→ GIVEN REQUEST: Repeat the records verbatim, beginning at the line that contains "so click(x=429, y=695)." and stopping after the line that contains "(530, 707).".
* * * *
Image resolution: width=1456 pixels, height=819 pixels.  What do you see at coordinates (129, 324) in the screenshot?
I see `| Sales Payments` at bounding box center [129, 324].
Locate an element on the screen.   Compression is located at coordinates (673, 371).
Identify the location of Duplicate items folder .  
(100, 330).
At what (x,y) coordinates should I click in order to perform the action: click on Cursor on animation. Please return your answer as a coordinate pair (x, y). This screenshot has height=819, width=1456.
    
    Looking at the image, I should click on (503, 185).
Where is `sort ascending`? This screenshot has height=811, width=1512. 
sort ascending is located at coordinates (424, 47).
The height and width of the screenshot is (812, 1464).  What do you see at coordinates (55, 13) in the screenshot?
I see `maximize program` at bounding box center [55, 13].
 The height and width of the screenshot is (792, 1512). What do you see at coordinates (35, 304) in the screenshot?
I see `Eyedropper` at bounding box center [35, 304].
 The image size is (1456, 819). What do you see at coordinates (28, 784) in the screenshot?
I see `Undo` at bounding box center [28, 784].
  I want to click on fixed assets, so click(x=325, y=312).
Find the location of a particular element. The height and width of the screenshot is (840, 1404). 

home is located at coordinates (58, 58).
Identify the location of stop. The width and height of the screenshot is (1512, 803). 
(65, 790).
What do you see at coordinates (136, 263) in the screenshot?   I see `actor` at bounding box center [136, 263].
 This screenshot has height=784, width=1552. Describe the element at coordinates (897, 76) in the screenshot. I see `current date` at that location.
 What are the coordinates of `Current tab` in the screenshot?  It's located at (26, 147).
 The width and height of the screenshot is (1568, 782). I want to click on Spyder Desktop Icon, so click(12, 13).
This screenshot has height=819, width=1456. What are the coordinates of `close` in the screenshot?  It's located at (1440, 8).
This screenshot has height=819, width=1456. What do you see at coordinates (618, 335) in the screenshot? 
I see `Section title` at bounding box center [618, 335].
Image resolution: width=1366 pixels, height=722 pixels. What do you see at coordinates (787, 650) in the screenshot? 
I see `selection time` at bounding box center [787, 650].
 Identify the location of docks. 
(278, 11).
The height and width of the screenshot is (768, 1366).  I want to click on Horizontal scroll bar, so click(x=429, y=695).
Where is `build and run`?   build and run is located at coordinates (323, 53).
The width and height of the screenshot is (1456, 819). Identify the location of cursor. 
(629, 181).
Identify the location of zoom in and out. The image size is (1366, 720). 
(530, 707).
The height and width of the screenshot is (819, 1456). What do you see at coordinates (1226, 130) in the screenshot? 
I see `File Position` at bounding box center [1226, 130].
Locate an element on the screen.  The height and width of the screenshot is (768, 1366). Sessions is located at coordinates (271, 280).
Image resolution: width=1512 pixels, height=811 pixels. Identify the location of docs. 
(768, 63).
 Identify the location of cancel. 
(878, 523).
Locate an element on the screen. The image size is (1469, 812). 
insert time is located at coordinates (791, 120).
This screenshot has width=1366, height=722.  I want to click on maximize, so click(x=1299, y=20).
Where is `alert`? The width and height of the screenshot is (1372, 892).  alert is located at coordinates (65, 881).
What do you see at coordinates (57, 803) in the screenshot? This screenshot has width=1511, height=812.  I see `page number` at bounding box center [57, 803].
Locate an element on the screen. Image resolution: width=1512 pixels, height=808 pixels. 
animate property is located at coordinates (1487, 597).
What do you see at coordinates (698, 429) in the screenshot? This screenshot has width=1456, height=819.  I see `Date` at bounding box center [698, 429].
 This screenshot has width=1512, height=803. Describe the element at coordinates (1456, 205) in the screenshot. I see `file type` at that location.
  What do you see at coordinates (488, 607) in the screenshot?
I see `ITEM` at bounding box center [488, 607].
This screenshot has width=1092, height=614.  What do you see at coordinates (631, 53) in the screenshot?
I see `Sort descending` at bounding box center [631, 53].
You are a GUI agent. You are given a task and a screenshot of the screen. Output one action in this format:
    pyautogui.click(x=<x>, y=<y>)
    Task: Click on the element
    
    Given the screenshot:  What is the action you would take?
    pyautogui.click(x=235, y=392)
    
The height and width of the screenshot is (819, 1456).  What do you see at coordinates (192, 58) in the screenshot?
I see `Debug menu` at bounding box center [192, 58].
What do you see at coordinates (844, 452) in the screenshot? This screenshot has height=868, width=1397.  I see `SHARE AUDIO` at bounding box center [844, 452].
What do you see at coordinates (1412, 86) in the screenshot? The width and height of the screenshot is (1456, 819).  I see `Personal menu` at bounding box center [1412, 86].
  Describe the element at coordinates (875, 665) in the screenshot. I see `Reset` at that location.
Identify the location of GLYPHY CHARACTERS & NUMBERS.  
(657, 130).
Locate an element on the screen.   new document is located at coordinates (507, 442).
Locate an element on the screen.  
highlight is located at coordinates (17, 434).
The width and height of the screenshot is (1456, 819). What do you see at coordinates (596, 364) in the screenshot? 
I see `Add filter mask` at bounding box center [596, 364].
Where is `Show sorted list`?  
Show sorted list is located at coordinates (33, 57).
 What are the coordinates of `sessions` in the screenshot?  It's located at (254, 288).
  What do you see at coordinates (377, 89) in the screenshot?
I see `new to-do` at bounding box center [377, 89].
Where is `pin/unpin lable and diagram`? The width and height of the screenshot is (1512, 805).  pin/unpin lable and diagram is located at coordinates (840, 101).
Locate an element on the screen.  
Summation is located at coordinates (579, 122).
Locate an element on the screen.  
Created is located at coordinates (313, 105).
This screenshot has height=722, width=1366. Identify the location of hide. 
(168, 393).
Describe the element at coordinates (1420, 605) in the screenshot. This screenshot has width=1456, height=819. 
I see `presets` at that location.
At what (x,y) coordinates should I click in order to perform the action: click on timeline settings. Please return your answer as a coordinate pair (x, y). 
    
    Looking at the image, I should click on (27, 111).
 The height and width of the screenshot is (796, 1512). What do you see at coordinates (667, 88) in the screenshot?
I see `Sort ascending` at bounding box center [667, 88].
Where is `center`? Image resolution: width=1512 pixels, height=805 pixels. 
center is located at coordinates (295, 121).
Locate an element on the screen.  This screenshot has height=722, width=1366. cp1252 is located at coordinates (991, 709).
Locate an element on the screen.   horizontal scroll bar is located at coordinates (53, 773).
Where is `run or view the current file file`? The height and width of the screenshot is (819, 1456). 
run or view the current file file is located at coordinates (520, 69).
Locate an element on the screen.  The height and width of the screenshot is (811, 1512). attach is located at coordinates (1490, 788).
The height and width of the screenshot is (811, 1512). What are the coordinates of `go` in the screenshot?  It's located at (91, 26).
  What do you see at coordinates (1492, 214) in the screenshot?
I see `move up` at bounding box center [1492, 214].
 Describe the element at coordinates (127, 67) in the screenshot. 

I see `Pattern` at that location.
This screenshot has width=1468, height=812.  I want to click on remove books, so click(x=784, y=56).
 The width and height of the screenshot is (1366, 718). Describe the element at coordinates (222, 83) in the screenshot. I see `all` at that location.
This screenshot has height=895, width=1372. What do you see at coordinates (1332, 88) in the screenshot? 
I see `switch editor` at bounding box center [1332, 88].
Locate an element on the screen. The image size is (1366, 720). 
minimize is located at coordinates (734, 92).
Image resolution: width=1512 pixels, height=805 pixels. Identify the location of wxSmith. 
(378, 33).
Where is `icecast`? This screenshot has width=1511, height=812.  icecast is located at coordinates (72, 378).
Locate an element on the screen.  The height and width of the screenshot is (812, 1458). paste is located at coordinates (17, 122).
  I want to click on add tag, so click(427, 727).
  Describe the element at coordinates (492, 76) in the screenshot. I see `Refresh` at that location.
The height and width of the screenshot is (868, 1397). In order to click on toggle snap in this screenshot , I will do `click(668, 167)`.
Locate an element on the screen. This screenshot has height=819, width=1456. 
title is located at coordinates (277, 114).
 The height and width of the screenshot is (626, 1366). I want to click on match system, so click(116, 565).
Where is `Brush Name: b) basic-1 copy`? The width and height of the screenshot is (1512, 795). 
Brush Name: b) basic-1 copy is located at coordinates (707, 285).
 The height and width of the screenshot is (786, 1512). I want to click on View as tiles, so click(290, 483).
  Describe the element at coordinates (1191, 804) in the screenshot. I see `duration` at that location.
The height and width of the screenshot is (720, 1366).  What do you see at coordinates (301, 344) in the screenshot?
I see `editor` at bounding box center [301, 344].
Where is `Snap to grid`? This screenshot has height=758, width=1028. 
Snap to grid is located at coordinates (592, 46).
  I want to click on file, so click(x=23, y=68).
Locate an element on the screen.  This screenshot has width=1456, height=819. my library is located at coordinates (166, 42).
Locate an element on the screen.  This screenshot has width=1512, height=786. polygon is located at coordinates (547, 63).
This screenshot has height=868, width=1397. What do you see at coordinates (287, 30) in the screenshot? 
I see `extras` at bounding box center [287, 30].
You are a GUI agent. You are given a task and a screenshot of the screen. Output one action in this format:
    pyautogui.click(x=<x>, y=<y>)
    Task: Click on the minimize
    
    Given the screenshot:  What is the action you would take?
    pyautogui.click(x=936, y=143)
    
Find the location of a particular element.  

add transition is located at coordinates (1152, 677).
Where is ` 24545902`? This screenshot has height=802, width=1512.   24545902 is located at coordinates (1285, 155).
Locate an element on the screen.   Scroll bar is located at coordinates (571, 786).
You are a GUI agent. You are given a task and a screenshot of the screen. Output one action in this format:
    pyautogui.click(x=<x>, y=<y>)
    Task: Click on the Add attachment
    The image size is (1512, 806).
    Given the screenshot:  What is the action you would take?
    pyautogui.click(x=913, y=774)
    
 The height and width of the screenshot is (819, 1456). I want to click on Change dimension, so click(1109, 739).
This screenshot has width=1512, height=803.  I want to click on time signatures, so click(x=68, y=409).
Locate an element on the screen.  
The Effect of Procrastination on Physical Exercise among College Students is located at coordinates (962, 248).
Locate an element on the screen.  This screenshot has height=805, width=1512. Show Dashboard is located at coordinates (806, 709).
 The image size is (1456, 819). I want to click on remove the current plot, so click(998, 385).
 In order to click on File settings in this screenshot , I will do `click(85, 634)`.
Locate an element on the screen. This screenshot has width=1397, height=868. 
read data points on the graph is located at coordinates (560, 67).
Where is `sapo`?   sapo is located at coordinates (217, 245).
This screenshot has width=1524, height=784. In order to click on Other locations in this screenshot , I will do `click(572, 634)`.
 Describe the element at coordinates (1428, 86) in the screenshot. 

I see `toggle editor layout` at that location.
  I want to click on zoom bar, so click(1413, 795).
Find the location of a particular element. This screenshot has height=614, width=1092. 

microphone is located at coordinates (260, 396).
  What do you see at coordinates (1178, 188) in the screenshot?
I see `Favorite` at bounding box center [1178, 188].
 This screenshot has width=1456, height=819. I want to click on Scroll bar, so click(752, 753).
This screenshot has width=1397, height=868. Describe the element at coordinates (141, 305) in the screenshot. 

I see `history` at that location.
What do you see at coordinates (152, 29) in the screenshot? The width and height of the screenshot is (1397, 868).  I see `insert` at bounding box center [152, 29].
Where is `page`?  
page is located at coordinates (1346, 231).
* * * *
→ TASK SOLUTION:
The height and width of the screenshot is (768, 1366).  I want to click on Horizontal scroll bar, so click(x=429, y=695).
Where is `build and run`?   build and run is located at coordinates (323, 53).
The width and height of the screenshot is (1456, 819). Identify the location of cursor. 
(629, 181).
Identify the location of zoom in and out. The image size is (1366, 720). 
(530, 707).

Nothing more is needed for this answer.